Última alteração: 2018-06-08
Resumo
Lisboa está a viver um pico de projeção internacional enquanto destino turístico, ao mesmo tempo que o seu mercado de habitação adquire formatos de ativo financeiro e atrai dinâmicas globais de procura e de investimento estrangeiro. Este processo foi alavancado por programas governamentais e pela viragem neoliberal na política urbana que fomentaram a atração de uma elite capitalista transnacional e favoreceram a financeirização do imobiliário e a reestruturação urbana na capital portuguesa. Assiste-se agora a uma gentrificação turística, mediante a transformação dos bairros populares e históricos da cidade centro em locais de consumo e turismo, pela expansão da função de recreação, lazer ou alojamento turístico / arrendamento de curta duração que começa a substituir gradualmente as funções tradicionais da habitação para uso permanente, arrendamento a longo prazo e o comércio local tradicional de proximidade, agravando tendências de desalojamento e segregação residencial.
Contudo, esta mudança revela causas mais profundas e estruturais do que as que têm sido divulgadas sobre a “turistificação” da cidade. Começou com uma viragem neoliberal nas políticas urbanas desde 2004 (destacamos inicialmente a criação das sociedades de reabilitação urbana), com a aprovação de uma série de pacotes de leis que foram surgindo sucessivamente. Defendendo uma visão pró-mercado no que respeita à habitação, favoreceram a iniciativa privada, as parcerias públicas-privadas e a competitividade no sector. Esta viragem neoliberal culminou com a aprovação da Nova Lei do Arrendamento Urbano em 2012, em conjunto com a simplificação da Lei do Alojamento Local em 2014, com os pacotes para atracção de investimento estrangeiro, tais como o regime fiscal muito favorável para os Residentes Não Habituais (já desde 2009) e para os Fundos de Investimento Imobiliário, bem como com o programa dos Golden Visa ou Autorização de Residência para Actividade de Investimento, e ainda com o regime excepcional e temporário no sentido da agilização e dinamização, flexibilizando e simplificando os procedimentos de criação de áreas de reabilitação urbana e de controlo prévio das operações urbanísticas de 2014. Todo este quadro fiscal e legal facilitou imenso a financeirização do imobiliário, forma acabada de acumulação e reprodução do capital no ambiente construído.

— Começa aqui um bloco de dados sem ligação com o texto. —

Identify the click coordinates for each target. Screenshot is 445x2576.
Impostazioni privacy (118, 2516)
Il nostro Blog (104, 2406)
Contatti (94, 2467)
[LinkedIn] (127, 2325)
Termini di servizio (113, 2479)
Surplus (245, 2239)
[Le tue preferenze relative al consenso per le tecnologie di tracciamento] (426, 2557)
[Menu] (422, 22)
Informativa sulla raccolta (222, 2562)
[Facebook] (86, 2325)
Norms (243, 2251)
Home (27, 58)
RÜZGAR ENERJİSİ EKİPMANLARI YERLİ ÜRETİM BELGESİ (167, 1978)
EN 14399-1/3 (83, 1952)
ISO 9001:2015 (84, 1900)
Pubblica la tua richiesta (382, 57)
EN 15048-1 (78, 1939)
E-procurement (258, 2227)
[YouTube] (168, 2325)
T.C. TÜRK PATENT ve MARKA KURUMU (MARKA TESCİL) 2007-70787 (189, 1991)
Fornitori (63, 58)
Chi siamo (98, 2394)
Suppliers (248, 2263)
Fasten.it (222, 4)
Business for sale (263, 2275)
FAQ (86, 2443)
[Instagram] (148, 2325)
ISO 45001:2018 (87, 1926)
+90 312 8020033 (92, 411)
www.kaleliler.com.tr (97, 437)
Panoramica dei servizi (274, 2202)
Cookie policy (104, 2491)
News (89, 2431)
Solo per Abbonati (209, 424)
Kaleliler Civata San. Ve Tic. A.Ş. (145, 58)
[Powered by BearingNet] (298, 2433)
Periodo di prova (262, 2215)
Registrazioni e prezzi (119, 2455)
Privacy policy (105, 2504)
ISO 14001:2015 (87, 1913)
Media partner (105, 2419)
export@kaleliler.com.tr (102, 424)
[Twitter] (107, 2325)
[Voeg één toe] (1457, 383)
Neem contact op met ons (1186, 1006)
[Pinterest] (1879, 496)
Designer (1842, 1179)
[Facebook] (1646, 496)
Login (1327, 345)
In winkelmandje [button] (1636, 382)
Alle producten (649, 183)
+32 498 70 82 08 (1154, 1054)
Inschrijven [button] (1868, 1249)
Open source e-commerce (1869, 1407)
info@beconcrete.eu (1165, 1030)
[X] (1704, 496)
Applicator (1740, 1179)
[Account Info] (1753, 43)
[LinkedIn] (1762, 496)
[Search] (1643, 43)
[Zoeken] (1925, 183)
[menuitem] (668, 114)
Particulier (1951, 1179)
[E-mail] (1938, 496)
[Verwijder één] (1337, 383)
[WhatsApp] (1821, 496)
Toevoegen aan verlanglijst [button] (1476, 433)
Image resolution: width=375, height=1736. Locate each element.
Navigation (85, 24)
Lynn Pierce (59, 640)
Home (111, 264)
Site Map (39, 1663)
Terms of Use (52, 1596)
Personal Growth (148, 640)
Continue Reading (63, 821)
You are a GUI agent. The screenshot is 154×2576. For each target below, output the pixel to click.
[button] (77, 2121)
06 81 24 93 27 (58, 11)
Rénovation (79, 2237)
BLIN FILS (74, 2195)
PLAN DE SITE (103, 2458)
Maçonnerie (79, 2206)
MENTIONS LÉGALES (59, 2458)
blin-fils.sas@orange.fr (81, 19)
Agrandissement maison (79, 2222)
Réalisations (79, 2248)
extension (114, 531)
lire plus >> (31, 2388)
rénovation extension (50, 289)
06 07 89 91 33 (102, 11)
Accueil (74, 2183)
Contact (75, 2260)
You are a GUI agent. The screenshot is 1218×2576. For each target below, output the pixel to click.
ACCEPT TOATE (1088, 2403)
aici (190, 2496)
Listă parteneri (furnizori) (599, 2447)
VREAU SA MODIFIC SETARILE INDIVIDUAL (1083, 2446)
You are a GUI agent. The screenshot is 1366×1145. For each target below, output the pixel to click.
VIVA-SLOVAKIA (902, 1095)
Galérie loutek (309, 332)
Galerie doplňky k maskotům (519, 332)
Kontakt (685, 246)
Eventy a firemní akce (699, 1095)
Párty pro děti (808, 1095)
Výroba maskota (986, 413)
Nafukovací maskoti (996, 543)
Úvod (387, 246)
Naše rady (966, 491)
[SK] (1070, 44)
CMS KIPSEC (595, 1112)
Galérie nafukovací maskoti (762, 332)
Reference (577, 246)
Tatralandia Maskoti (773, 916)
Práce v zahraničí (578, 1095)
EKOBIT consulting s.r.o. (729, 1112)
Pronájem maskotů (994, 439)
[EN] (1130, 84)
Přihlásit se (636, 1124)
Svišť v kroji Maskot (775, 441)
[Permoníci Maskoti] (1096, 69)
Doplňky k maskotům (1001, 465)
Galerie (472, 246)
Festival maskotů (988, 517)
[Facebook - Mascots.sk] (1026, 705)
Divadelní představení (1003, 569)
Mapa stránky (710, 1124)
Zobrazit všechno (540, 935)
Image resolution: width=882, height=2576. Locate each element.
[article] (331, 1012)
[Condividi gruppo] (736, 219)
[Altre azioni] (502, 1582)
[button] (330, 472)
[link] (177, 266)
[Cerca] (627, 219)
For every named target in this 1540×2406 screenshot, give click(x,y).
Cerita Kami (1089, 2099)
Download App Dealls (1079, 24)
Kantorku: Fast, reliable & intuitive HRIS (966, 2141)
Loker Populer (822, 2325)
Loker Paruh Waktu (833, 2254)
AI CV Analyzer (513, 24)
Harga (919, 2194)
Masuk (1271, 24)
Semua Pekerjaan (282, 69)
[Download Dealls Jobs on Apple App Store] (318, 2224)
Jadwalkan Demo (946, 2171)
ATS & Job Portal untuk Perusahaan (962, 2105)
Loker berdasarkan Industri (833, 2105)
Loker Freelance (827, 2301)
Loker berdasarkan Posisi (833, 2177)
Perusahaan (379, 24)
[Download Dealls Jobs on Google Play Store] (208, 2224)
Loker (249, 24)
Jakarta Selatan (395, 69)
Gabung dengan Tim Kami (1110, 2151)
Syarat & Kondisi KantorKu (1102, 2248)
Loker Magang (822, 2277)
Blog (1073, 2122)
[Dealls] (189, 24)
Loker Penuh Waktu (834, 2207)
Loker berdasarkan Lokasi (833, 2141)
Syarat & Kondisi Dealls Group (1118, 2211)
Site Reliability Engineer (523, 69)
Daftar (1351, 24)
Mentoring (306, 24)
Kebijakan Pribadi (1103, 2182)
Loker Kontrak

Como linha metodológica, gostaríamos de destacar que a nossa apresentação configura tão e somente um mero ensaio teórico, problematizador e exploratório desta temática, reconhecendo que carece de referência a casos empíricos concretos sólidos, uma vez que a investigação está ainda numa fase muito embrionária de desenvolvimento do seu modelo conceptual. O corpo do artigo verá intercalada a componente teórica e empírica, com recursos a diversas fontes de informação secundária. Seguindo uma metodologia hipotético-dedutiva, a construção deste ensaio parte de postulados ou conceitos já estabelecidos na literatura consultada, através de um trabalho lógico de relação de hipóteses explicativas, que configura, a nosso ver, uma possível perspectiva de interpretação dos fenómenos em estudo.
Palavras-chave: gentrificação turística, financeirização, habitação, Lisboa.